• **EXERCISE REQUIREMENTS**
Only one stretch of the data below is wanted: the lines starting at the one with "Statements (46, 2508)" and ending at the one with "Official Spokesman (58, 2497)", both included, given again exactly.

*** Opening of DATA SHOWN ***

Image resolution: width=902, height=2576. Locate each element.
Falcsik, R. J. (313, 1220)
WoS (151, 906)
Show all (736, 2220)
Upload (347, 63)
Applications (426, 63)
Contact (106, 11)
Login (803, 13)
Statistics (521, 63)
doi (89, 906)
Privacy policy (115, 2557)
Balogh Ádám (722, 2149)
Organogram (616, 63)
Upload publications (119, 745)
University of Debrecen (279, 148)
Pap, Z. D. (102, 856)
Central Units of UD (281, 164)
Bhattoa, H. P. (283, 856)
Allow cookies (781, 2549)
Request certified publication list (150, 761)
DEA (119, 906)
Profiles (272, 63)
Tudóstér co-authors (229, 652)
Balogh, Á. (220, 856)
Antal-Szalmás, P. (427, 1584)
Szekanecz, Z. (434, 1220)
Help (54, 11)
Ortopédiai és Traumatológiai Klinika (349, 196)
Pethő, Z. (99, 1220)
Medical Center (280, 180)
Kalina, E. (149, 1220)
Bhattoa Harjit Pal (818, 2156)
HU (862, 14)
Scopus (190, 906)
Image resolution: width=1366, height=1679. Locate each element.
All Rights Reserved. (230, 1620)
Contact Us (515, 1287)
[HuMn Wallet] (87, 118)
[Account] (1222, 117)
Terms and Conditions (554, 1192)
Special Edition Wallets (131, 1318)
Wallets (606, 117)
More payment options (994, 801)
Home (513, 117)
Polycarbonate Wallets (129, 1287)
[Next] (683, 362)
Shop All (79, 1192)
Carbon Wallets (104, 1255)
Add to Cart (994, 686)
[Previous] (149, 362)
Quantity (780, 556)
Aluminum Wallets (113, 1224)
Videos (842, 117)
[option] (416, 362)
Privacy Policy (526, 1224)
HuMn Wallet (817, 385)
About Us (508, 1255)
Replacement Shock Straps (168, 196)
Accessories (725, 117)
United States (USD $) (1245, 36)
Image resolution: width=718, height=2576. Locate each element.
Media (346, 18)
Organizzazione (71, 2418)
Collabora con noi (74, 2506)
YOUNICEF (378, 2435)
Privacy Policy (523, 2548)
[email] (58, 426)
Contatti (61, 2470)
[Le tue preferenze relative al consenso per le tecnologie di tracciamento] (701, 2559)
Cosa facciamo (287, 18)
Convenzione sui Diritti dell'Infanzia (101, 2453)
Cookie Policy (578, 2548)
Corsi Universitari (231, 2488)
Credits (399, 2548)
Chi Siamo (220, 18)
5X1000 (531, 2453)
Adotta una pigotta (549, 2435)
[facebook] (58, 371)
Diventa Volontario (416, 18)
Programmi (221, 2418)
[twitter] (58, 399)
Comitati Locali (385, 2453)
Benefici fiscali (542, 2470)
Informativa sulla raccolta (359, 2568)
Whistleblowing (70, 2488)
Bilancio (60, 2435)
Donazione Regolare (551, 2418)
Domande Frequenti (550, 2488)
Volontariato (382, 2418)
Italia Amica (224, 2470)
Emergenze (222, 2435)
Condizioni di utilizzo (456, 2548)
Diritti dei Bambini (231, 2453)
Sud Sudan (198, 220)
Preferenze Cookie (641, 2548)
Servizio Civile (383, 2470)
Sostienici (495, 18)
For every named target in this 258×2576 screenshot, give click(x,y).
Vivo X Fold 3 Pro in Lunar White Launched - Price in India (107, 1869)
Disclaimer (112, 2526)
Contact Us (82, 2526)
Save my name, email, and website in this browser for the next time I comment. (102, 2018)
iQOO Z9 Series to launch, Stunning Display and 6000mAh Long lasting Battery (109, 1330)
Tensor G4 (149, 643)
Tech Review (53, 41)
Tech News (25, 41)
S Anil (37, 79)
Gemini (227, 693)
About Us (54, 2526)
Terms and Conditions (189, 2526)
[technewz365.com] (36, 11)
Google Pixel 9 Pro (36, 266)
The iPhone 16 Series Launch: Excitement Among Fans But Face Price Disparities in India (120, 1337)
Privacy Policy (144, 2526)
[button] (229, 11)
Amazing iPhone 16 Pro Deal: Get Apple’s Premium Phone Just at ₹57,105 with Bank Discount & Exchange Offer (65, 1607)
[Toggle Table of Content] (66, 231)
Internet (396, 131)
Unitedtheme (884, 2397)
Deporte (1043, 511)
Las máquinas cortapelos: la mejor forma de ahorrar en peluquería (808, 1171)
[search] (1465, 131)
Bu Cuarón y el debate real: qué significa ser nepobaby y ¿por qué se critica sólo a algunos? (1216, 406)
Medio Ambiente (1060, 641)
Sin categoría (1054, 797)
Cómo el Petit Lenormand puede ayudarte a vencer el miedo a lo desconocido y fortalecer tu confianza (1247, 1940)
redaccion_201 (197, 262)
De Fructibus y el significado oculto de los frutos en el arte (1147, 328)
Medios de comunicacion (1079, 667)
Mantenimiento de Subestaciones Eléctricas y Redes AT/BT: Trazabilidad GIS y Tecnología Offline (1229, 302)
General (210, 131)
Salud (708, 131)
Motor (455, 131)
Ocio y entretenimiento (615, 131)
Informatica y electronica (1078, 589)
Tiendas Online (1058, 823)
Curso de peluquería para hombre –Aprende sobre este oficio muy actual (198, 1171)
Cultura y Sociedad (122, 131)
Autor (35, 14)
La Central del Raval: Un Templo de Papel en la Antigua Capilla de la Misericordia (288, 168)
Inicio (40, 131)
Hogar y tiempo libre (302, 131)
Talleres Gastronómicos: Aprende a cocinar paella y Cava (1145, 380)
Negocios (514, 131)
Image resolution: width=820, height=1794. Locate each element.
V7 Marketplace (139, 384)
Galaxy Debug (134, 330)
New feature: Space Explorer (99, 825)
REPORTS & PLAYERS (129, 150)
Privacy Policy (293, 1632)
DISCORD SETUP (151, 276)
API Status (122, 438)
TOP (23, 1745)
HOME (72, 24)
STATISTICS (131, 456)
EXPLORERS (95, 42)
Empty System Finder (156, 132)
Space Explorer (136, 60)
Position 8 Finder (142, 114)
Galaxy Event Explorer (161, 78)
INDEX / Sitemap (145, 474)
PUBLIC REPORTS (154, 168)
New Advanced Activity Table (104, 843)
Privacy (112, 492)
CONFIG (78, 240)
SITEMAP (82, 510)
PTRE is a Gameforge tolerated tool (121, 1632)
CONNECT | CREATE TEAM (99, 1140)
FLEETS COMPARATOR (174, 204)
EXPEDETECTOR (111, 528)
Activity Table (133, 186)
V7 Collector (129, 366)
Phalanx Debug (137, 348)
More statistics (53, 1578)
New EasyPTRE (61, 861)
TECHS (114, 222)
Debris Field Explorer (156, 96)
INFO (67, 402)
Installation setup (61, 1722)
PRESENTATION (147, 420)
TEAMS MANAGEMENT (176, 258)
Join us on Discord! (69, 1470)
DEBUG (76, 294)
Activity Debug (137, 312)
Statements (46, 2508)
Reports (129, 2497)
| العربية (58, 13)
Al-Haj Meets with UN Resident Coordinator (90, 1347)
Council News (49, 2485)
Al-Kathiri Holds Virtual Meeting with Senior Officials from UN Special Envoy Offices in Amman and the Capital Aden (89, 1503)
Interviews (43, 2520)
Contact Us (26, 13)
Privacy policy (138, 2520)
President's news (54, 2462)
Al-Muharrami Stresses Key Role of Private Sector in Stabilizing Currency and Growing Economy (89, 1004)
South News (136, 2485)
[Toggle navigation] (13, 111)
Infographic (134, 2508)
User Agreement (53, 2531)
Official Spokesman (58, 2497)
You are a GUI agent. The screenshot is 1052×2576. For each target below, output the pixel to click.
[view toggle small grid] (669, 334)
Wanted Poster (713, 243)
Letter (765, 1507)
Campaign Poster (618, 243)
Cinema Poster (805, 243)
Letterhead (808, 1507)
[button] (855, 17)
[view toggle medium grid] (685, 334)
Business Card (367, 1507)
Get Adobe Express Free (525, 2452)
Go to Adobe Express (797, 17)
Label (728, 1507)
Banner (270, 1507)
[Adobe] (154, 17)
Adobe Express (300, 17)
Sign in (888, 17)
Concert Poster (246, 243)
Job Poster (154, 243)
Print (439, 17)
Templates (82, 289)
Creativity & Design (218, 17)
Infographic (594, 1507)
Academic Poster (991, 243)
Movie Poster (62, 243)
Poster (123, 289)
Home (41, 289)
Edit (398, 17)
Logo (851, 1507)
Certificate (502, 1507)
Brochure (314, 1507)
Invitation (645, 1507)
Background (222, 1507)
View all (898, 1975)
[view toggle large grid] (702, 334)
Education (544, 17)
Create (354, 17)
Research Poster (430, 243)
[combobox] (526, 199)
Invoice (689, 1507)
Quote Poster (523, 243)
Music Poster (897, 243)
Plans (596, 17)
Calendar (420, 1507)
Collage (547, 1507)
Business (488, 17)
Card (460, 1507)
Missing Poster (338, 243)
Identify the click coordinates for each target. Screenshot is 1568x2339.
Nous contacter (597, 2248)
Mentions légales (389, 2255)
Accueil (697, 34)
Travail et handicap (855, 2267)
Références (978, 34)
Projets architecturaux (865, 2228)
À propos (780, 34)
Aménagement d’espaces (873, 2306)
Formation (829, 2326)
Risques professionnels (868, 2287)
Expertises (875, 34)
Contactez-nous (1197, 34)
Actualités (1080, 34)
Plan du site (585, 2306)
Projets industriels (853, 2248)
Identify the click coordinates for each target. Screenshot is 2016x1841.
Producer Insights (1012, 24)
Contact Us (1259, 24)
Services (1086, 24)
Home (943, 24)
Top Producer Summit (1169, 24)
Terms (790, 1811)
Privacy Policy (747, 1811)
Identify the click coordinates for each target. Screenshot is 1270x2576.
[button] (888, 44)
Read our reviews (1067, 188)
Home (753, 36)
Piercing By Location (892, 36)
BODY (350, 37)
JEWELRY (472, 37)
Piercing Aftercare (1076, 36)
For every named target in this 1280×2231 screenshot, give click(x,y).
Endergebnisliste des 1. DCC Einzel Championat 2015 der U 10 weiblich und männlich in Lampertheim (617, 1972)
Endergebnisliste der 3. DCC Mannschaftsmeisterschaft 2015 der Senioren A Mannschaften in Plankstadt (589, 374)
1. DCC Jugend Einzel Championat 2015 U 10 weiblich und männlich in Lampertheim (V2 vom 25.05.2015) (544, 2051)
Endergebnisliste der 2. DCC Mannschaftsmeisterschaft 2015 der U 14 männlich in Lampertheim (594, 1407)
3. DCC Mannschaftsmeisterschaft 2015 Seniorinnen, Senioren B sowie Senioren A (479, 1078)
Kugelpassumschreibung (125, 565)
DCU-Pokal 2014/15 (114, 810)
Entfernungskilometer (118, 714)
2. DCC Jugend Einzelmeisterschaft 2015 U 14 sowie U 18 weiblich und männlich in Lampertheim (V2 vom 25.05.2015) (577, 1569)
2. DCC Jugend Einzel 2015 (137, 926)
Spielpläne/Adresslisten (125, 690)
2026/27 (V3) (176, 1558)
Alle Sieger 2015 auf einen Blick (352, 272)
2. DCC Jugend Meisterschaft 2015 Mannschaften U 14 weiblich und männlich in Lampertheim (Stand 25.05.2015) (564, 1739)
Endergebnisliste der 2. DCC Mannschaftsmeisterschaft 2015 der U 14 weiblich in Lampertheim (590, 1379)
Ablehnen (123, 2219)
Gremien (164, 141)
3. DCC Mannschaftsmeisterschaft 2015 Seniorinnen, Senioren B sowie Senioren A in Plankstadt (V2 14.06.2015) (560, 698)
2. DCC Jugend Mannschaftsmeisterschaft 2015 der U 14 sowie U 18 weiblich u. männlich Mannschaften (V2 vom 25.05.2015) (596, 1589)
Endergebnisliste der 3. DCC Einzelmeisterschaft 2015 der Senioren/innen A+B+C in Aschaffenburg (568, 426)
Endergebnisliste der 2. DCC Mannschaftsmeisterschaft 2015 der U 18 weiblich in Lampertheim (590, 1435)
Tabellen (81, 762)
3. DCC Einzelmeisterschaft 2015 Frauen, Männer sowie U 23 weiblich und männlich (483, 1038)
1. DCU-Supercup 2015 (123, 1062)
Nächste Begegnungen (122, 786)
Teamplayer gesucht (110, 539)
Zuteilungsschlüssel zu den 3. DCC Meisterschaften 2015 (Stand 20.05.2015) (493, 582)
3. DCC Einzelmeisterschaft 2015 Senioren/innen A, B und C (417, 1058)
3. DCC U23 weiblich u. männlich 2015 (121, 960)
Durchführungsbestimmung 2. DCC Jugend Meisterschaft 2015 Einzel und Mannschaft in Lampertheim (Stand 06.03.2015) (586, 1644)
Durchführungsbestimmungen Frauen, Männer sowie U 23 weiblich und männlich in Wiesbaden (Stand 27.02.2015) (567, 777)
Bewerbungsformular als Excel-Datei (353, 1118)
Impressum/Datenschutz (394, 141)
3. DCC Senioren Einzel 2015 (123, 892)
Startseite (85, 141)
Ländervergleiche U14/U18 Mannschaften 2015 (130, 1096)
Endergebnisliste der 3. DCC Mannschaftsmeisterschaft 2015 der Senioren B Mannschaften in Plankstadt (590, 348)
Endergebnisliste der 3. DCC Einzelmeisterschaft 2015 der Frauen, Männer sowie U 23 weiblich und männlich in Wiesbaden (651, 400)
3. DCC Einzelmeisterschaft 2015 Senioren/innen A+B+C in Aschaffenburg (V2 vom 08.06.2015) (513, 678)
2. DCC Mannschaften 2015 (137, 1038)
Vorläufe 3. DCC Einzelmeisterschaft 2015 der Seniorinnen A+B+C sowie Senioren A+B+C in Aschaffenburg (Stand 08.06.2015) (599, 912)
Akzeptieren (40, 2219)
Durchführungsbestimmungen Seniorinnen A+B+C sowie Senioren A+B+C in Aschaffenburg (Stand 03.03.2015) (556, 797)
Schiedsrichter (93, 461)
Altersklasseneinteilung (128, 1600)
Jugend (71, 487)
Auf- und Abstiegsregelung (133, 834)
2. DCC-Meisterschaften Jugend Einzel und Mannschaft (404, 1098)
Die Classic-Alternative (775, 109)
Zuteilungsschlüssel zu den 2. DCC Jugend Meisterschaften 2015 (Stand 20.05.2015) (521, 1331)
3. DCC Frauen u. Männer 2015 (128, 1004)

*** Close of DATA SHOWN ***

• **RESULT OF THIS EXERCISE**
Statements (46, 2508)
Reports (129, 2497)
| العربية (58, 13)
Al-Haj Meets with UN Resident Coordinator (90, 1347)
Council News (49, 2485)
Al-Kathiri Holds Virtual Meeting with Senior Officials from UN Special Envoy Offices in Amman and the Capital Aden (89, 1503)
Interviews (43, 2520)
Contact Us (26, 13)
Privacy policy (138, 2520)
President's news (54, 2462)
Al-Muharrami Stresses Key Role of Private Sector in Stabilizing Currency and Growing Economy (89, 1004)
South News (136, 2485)
[Toggle navigation] (13, 111)
Infographic (134, 2508)
User Agreement (53, 2531)
Official Spokesman (58, 2497)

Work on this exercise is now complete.